学术文献库

The dynamics of the transported powder determines the functionality and safety of pneumatic conveying systems. The relation between the carrier gas flow, induced by the flown-through geometry, and the powder flow pattern is not clear yet for electrostatically charged particles. This paper highlights the influence of relatively minor cross-sectional secondary flows and electrostatic forces on the concentration and dynamics of the particles. To this end, direct numerical simulations (DNS) capture the interaction of the continuous and dispersed phases by a four-way coupled Eulerian-Lagrangian strategy.
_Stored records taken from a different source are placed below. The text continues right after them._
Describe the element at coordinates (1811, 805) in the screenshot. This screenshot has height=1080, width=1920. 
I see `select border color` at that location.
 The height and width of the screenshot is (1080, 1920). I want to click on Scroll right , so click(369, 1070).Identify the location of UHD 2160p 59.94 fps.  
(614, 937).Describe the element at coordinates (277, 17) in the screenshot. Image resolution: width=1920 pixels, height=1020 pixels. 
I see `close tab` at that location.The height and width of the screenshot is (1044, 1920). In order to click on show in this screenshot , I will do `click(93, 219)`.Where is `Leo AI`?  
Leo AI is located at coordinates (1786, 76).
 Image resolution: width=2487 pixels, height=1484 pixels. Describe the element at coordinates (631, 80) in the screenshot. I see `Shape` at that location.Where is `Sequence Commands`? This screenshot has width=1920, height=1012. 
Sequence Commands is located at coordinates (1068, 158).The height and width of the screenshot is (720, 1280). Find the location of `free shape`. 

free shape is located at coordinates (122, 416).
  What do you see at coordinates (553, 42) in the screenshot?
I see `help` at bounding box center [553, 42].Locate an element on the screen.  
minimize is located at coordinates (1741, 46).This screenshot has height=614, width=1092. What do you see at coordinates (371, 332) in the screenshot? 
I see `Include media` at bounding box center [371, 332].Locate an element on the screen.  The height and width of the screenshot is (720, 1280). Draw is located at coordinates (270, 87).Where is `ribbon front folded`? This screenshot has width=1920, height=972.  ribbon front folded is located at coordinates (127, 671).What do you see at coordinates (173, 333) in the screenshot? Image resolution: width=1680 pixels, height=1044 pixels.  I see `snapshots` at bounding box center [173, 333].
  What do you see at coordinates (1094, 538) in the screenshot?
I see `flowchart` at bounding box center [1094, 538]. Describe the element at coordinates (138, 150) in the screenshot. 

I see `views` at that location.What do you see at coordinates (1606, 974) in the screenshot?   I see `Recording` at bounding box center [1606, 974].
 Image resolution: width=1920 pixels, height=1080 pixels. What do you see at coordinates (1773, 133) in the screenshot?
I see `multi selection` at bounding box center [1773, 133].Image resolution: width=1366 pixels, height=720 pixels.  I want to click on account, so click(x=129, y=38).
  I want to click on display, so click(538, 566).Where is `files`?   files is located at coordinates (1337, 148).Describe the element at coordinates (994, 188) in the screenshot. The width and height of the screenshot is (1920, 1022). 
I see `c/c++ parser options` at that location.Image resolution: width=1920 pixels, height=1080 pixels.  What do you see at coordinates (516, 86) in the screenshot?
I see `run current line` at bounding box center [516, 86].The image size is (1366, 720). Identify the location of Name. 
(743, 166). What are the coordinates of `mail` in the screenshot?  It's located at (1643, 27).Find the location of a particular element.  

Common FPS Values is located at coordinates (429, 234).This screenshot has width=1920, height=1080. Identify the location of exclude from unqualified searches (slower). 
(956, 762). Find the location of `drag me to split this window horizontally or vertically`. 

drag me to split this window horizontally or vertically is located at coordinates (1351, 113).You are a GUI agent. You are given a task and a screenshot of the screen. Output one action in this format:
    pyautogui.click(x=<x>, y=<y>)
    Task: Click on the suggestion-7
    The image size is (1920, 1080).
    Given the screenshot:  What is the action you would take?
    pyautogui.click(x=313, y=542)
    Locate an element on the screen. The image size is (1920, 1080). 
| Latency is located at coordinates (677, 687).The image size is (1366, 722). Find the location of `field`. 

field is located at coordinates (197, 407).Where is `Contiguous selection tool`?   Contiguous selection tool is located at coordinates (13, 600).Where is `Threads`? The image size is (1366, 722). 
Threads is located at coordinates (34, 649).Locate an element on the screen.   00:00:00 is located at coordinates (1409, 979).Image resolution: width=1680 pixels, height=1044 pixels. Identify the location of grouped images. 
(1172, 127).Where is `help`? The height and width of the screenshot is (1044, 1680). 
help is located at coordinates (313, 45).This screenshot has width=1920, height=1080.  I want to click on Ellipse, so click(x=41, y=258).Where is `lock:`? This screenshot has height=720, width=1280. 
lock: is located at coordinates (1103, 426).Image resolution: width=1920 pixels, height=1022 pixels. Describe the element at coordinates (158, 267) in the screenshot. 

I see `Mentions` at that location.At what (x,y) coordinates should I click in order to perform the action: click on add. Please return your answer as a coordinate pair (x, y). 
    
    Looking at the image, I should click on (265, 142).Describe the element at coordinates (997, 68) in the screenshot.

The transport of weakly charged particles in channel flows, where turbopheresis defines the particle concentration, is compared to duct flows, where additional cross-sectional vortices form. For both geometries the Stokes number ($S\!t=8, 32$) and the electrical Stokes number ($S\!t_\mathrm{el}=[0, 1, 2, 4]\times 10^{-3}$) are varied, the turbulent carrier flow was fixed to $Re_τ=360$. The presented simulations demonstrate that secondary flows, for the same $Re_τ$, $S\!t$, and $S\!t_\mathrm{el}$, dampen the effect of particle charge. In a duct flow, vortical secondary flows enhance the cross-sectional particle mobility against the direction of electrostatic forces. Compared to a duct flow, in a channel the wall-normal aerodynamic forces are weaker. Thus, electrical forces dominate their transport; the local particle concentration at the walls increases. Further, electrostatic charges cause a stronger correlation between the gas and particle velocities. In conclusion, despite being weak compared to the primary flow forces, secondary flow and electrostatic forces drive particle dynamics during pneumatic transport.